-- start of EXTRACTED TEXT --
Why Here?
Vast swathes of Buffalo Bayou Park are a banquet for butterflies. Wildflowers spread across sunny hillsides. Yet, when I visit the shady Greentree Nature Trail, I always see bunches of butterflies. This is odd because I cannot think of a good reason for them to be there.
Butterflies do not waste time. Their job is to live long enough to find a mate and lay some eggs. That’s it. So, whatever they are doing in there had to further that cause.
Eating would further that cause. Butterflies are terrible at it. All they can manage is to sip nectar (sugar water) through their proboscis, which is a sort of on-board straw they keep curled up under their chin. To drink, they straighten out the straw and poke it into a flower. Sometimes butterflies will also need minerals, which they get by sipping mud. This would be a scheme doomed to failure if it were not for the fact that they have to stay alive only for a week or two. (At some point, we can look at how amazing it is that while all butterflies live for only a few weeks, the generation of Monarchs that migrate to Mexico live for months.)
The Greentree area has plenty of mud, but not very many nectar sources compared with the rest of the park. It does have a nice Buttonbush. I have found two Buttonbushes in the park; the other is along the inlet at the base of the McGovern Cascade. Buttonbush is a good nectar source and a lovely native shrub that likes to have its feet wet. There are also some chunky Spiderworts. But there aren’t enough of them to draw a crowd of nectar seekers.
Greentree boasts a very showy stand of the Southern Swamp Lilly (Crinum americanum). But I cannot find anyone who cites it as a nectar source.
So, it is unlikely that the butterflies are there just to eat.
The second thing butterflies need to do is lay eggs. They can’t lay them just anywhere though. Butterflies have to find the specific plant(s) that their caterpillars are able to eat. They do this by brushing leaves with their feet. They are taking a sniff. We think about taking a sniff through our noses, but the scent receptors in butterflies are in their feet.
-- end of EXTRACTED TEXT --
-- start of DATA EXCERPTS --
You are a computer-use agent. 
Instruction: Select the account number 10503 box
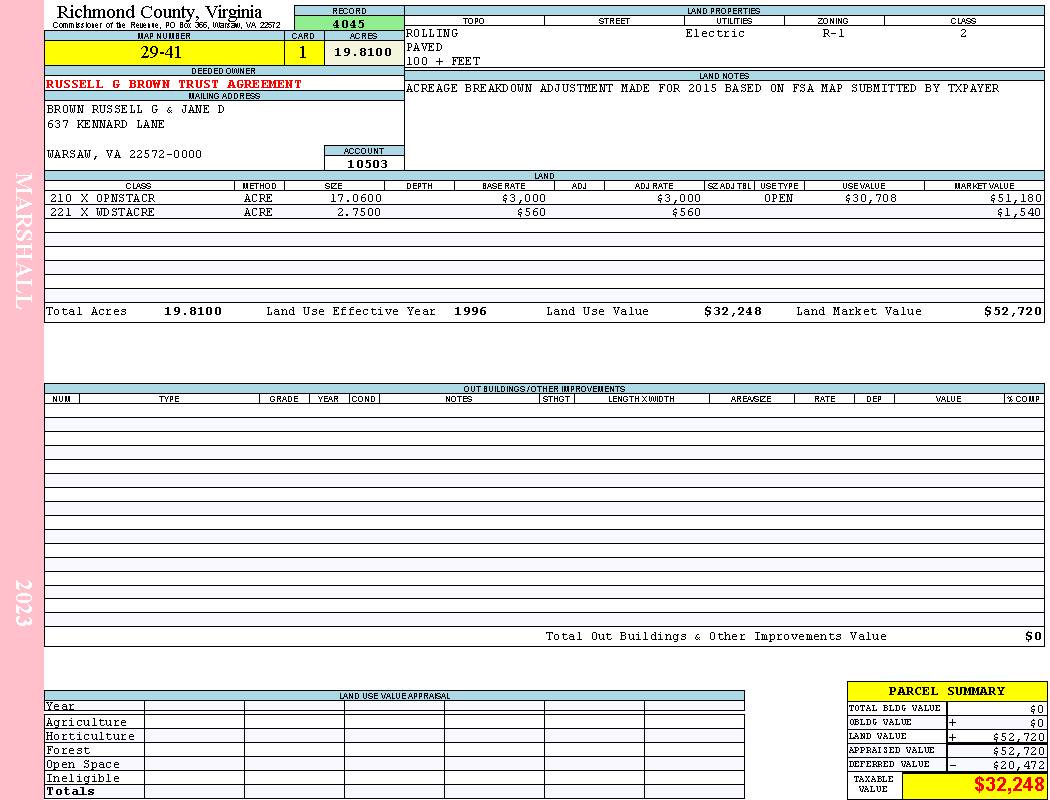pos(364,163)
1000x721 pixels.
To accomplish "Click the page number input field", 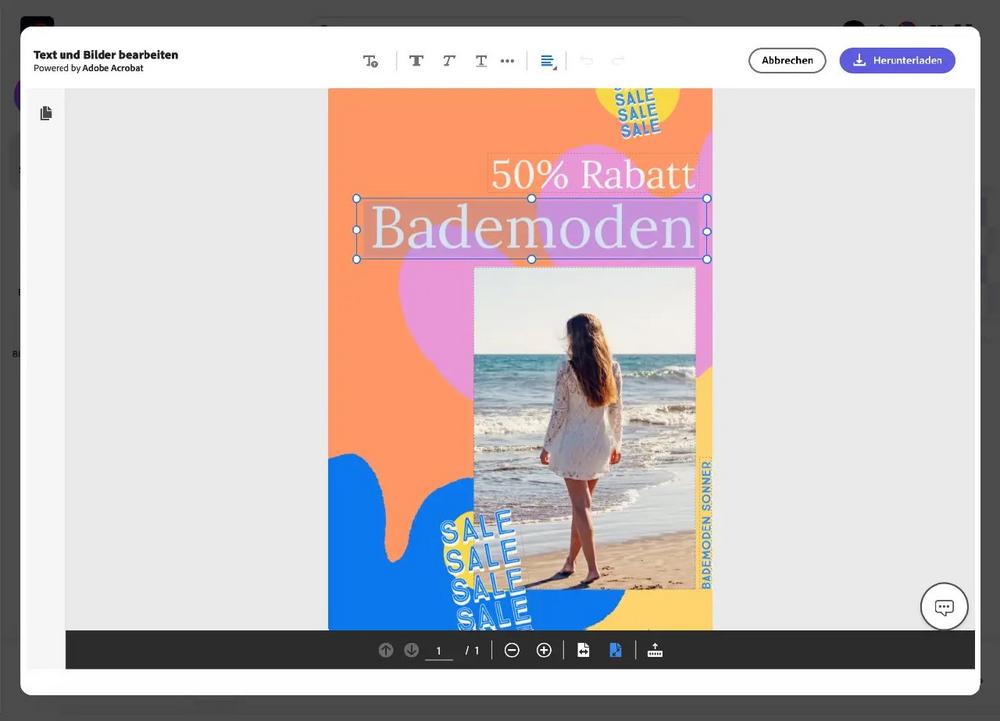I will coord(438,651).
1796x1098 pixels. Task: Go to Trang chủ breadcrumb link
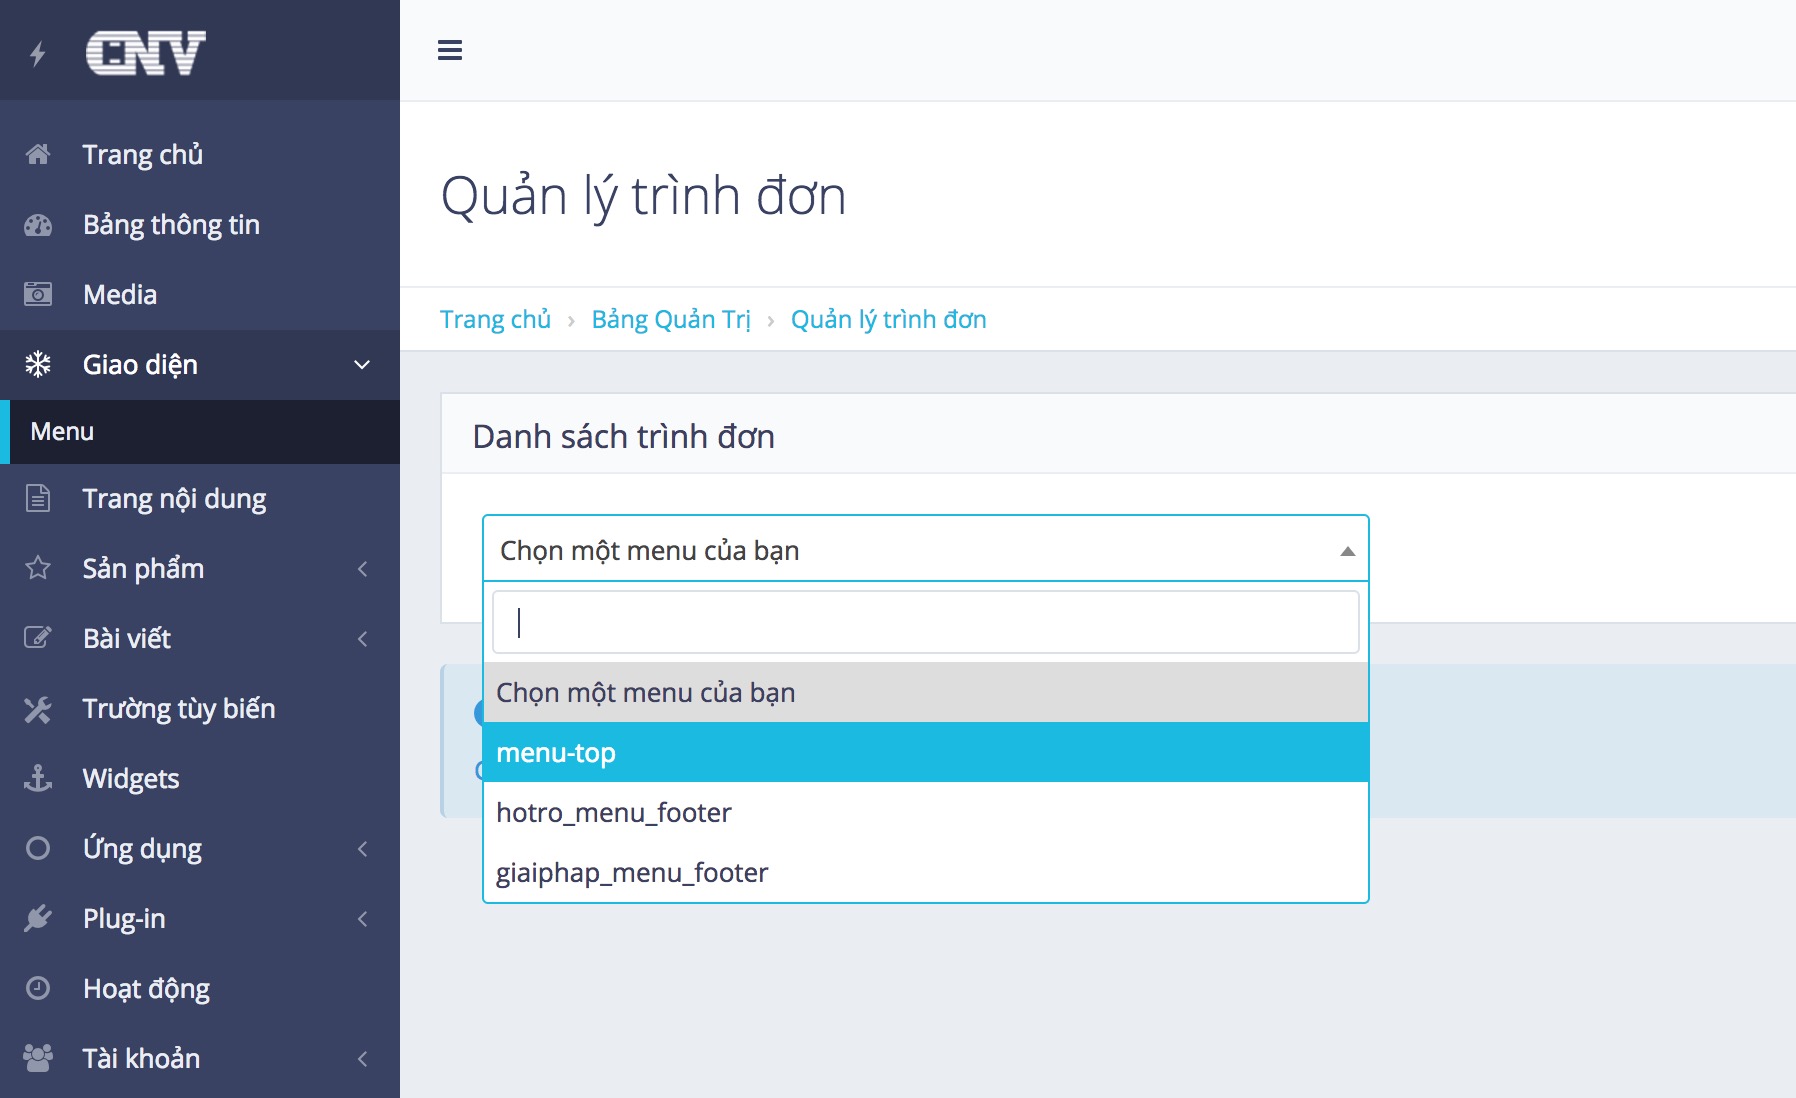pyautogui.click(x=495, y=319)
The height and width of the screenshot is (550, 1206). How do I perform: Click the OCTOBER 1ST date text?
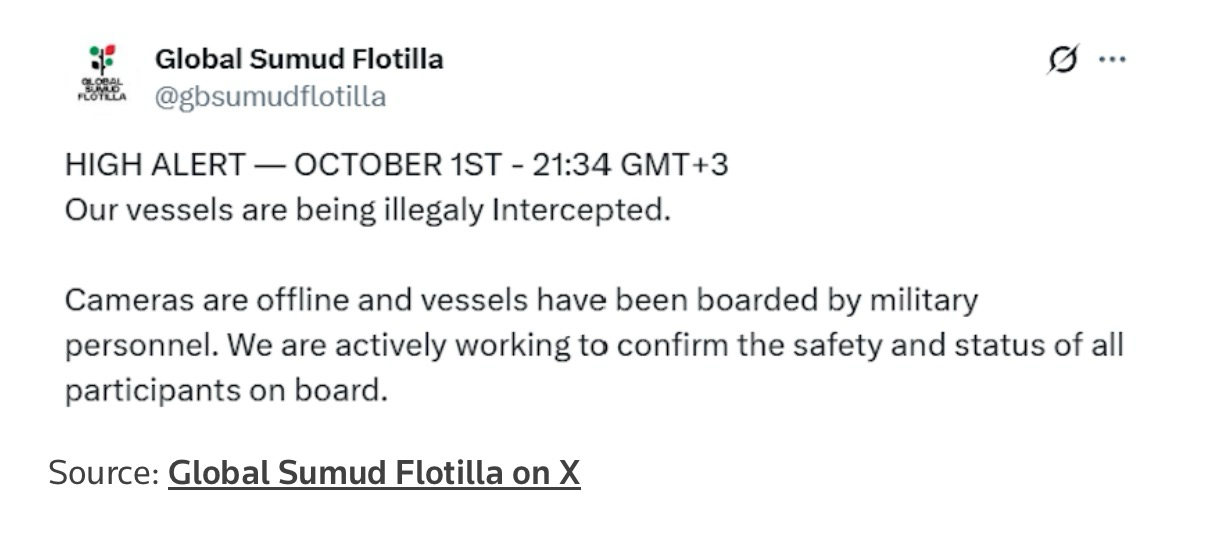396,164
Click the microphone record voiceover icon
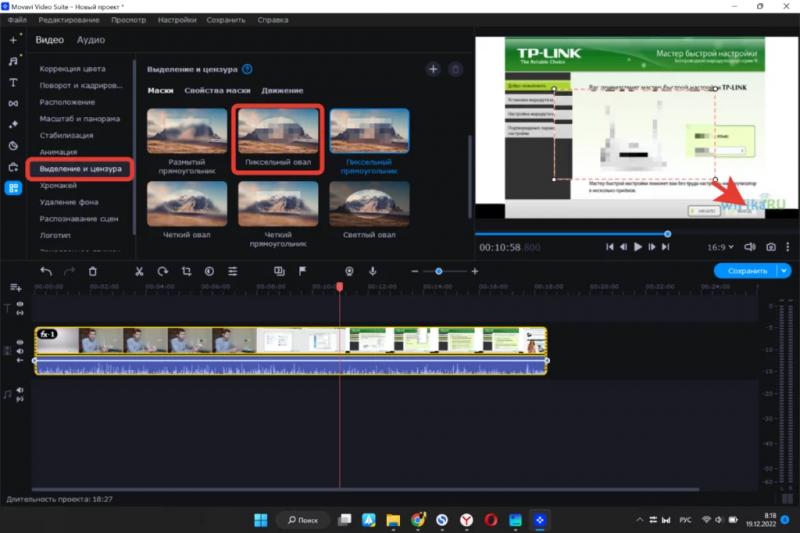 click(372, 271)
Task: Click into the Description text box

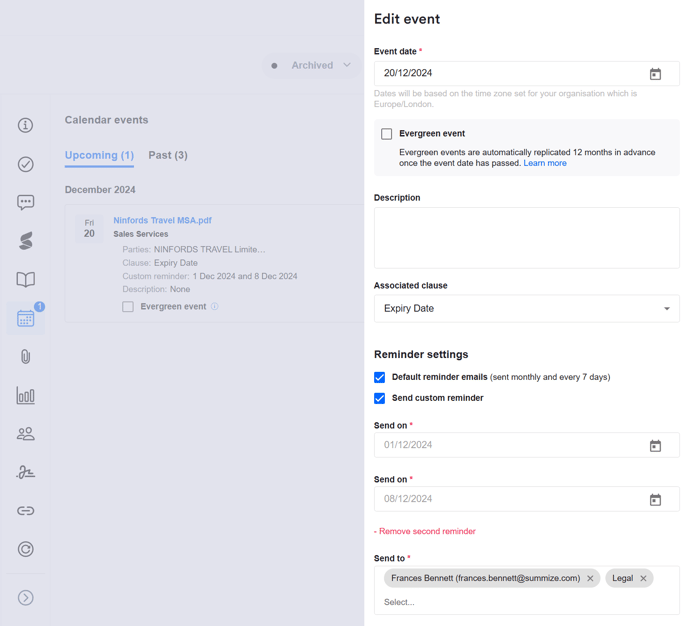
-- end of DATA EXCERPTS --
:: SET EXERCISE 1 ::
From the butterfly piece, please copy the passage starting at "Eating would further" and ending at "live for months.)".
:: SET EXERCISE 2 ::
Answer these questions using the butterfly piece.
(a) Where is the second Buttonbush the writer has found in the park?
(b) How do butterflies get the minerals they sometimes need?
(c) Where are a butterfly's scent receptors?

:: FULL ANSWER 1 ::
Eating would further that cause. Butterflies are terrible at it. All they can manage is to sip nectar (sugar water) through their proboscis, which is a sort of on-board straw they keep curled up under their chin. To drink, they straighten out the straw and poke it into a flower. Sometimes butterflies will also need minerals, which they get by sipping mud. This would be a scheme doomed to failure if it were not for the fact that they have to stay alive only for a week or two. (At some point, we can look at how amazing it is that while all butterflies live for only a few weeks, the generation of Monarchs that migrate to Mexico live for months.)

:: FULL ANSWER 2 ::
(a) Along the inlet at the base of the McGovern Cascade.
(b) By sipping mud.
(c) In their feet.